INCHR Commissioner Calls on Businesses, Gov’t Institutions to Support Human Rights Initiatives

Participants of the conference posed at the end.

-Stakeholders end 2-day human rights confab in Buchanan

The deputy commissioner for Oversight and Planning at the Independent National Commission on Human Rights (INCHR) Wilfred N. Gray-Johnson has called on businesses and government institutions to support human rights activities, to prevent human rights abuses.

Mr. Johnson made the remarks over the weekend at a 2-day high-level forum held in Buchanan, Grand Bassa County, for relevant government institutions, businesses and partners. Commissioner Johnson indicated that some business owners have been involved in human rights abuses, referencing the incident involving an employee and a manager of GN Bank.

Commissioner Johnson said the role of the Ministry of Justice shows some level of commitment from the national government in handling abuses across the country. The conference was sponsored by the Office of the High Commission on Human Rights (OHCHR).

He said there is a need for a nationwide survey, to determine the level of human rights violations in the country, including trans-national corporations, businesses, and other institutions, which will set the baseline for monitoring all human rights violations in Liberia.

“We still have a lot to do as a country. But with the political will, Liberia can achieve more. Liberia is a signatory to both international and regional instruments. The government has domesticated some of international documents, and INCHR will continue to push the government to ensure that human rights are protected,” Commissioner Johnson said.

He emphasized the need to eliminate violence against women and children, which remains a priority of the human rights commission in Liberia.

Meo Beyan, Assistant Minister for Economic Affairs at the Ministry of Justice (MOJ), said plans were currently underway for the formation of a steering committee that supersedes and focuses on human rights issues.

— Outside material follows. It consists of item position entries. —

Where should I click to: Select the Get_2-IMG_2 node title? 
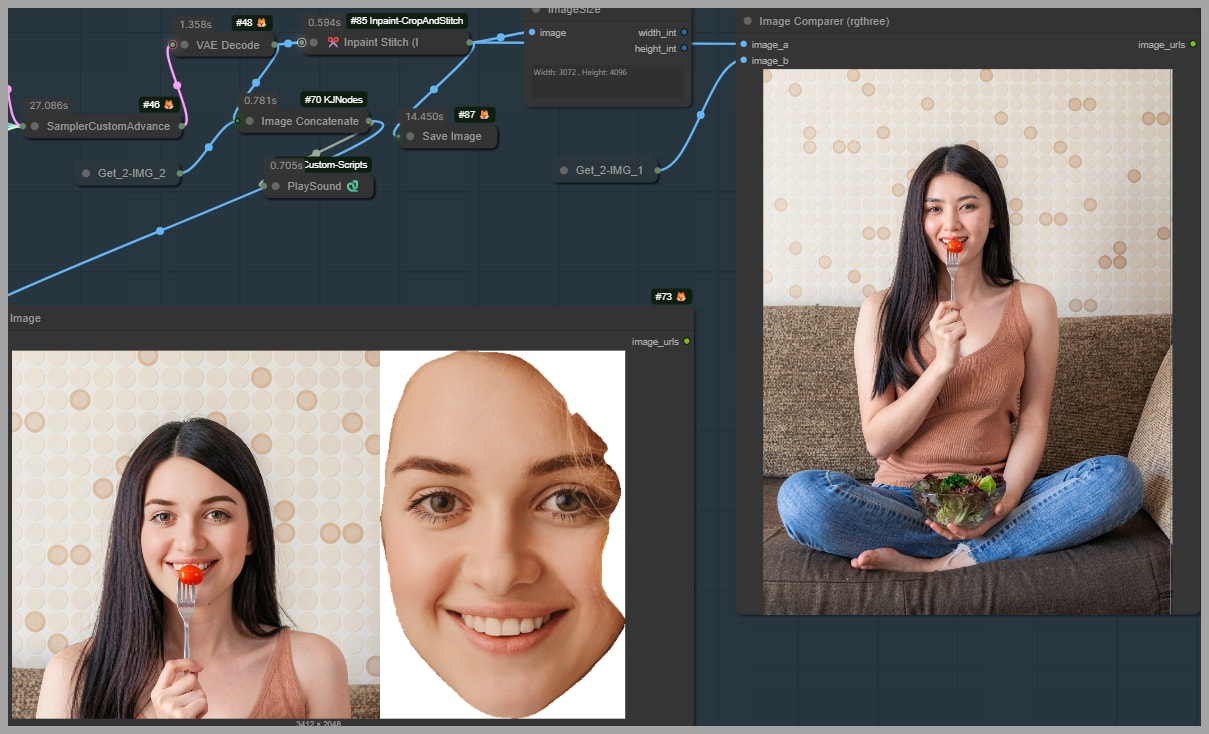(132, 173)
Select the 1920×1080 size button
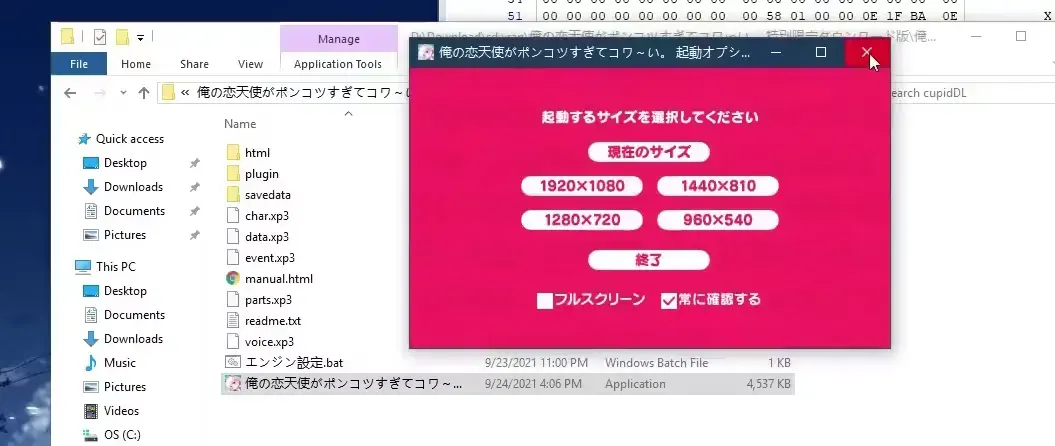The image size is (1055, 446). (x=582, y=186)
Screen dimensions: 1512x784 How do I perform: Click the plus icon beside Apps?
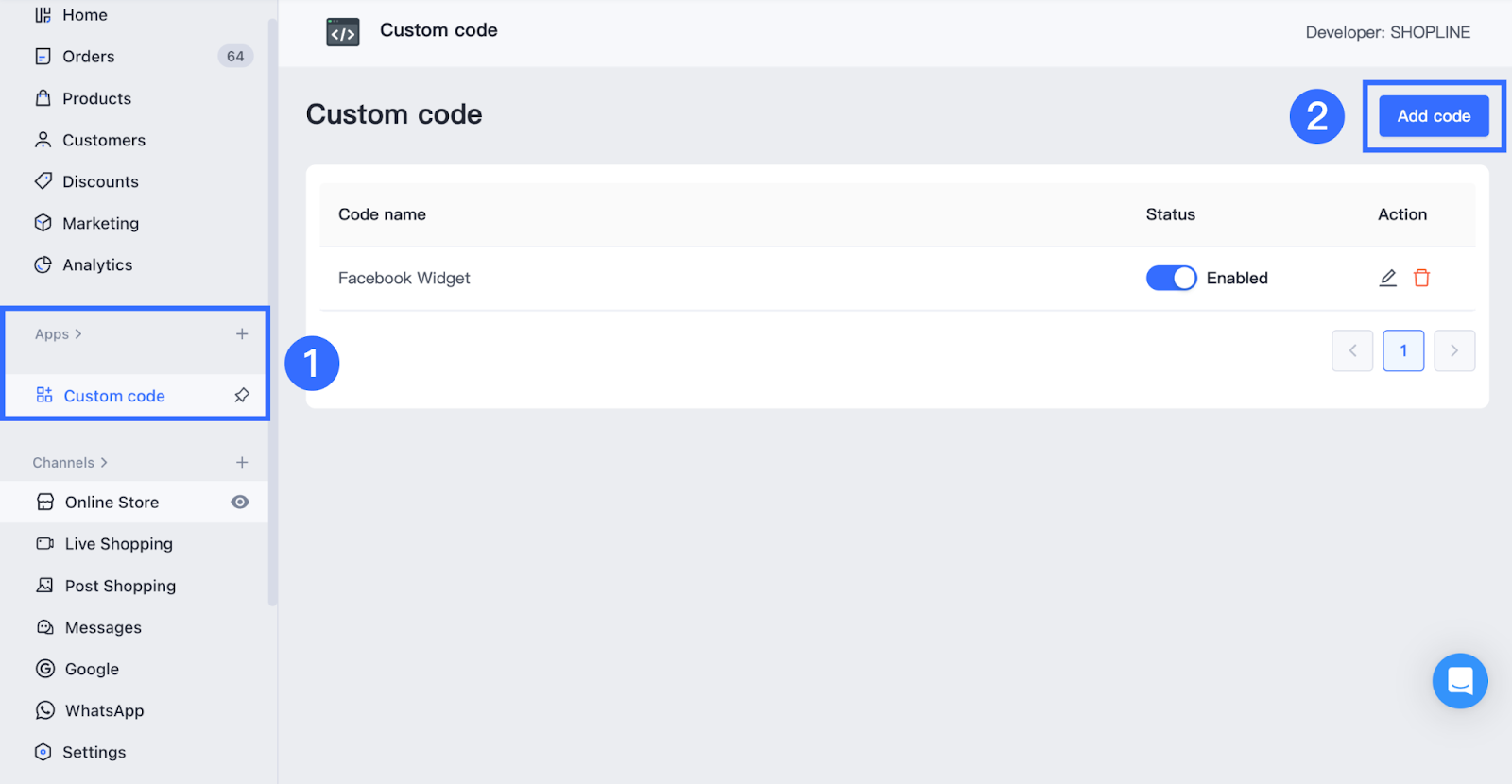coord(242,334)
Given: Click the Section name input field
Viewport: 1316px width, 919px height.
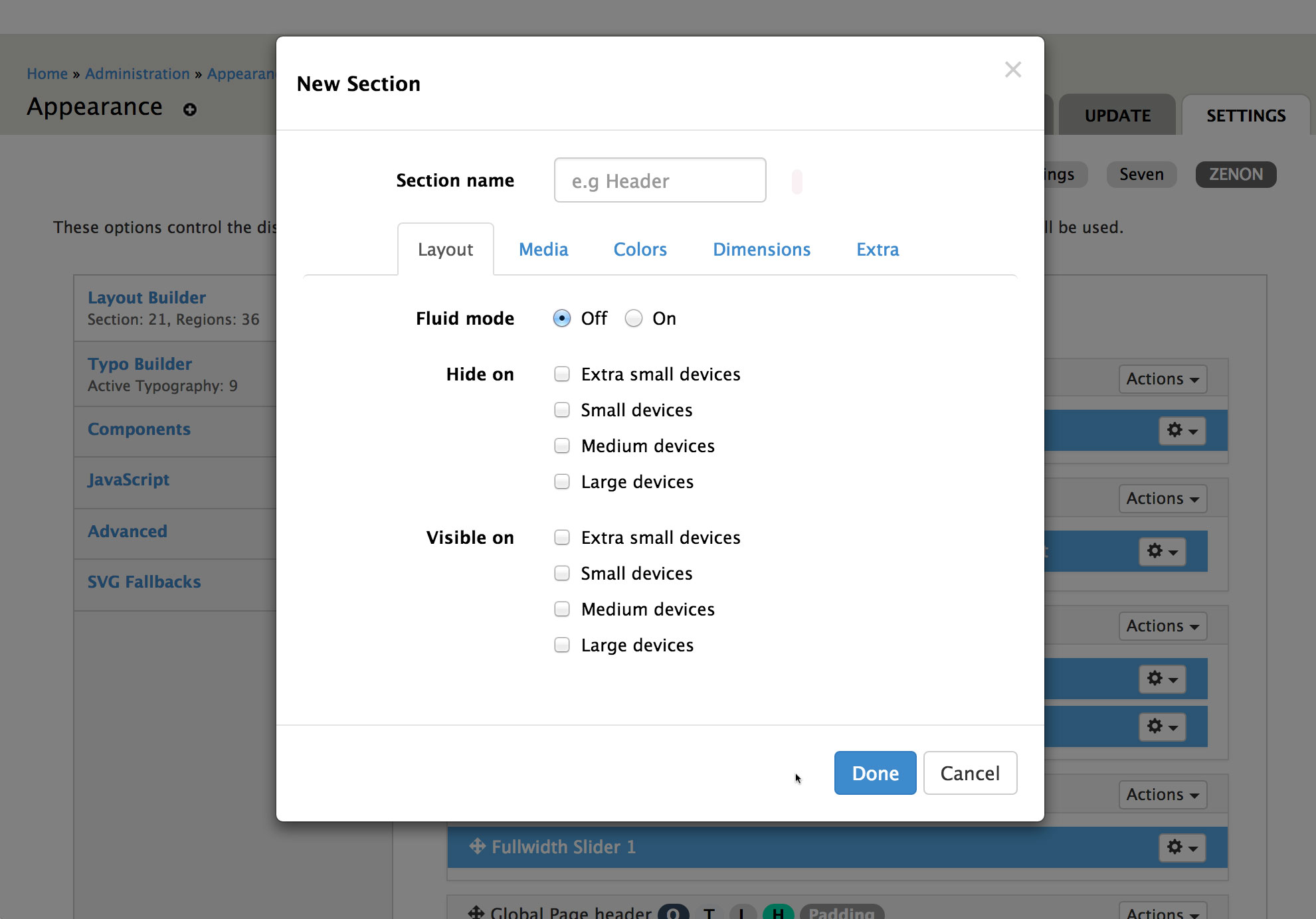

“Stakeholders have come to discuss respecting human rights. We want to see the prevention of human rights violations in the business environment. We want businesses to be able to promote human rights. This initiative brings people from the concession areas, business sector, civil society organizations (CSOs), and government institutions,” Mr. Beyan said.

He said there is a growing quest by the government for the protection of human rights in Liberia. This 2-day forum also depicts how the government and its partners are committed to preventing human rights abuses.

“We intend to protect everyone, those in the private and government sectors. We gathered here to see how the citizens of Liberia’s rights can be protected at every level. We want to ensure that while doing business there is total respect for human rights,” he said.

“We are delighted because there are laws that deal with some of the problems, like assault. We are also looking at a better working environment, and there is a law governing that already, including the decent work law,” Beyan said.

According to him, the issue of health and safety at workplaces remains a serious concern of the Ministry of Justice, adding that, “There are missing processes that the MOJ, INCHR, and partners are working to put together.”

“We want to establish a special committee that will deal with business and human rights. We will at the end of this conference organize this committee and ensure that it’s properly working. We will also ensure that they have a term of reference. This committee is cut across CSOs, businesses and human rights institutions,” he said.

Daniel Melvin Nyanway, a representative of the Office of the High Commissioner on Human Rights (OHCHR), lauded the Ministry of Justice for the initiation of the conference to support the prevention of human rights abuses.

“It’s important for the government to take the lead in the prevention of human rights abuses. OHCHR has seen the need to support the government in handling human rights issues in the country, because human rights are very cardinal,” Mr. Nyanway said.

According to him, it is time for Liberia to initiate a proper mechanism to prevent human rights abuses, because delay would put Liberia in a difficult position to address the situation.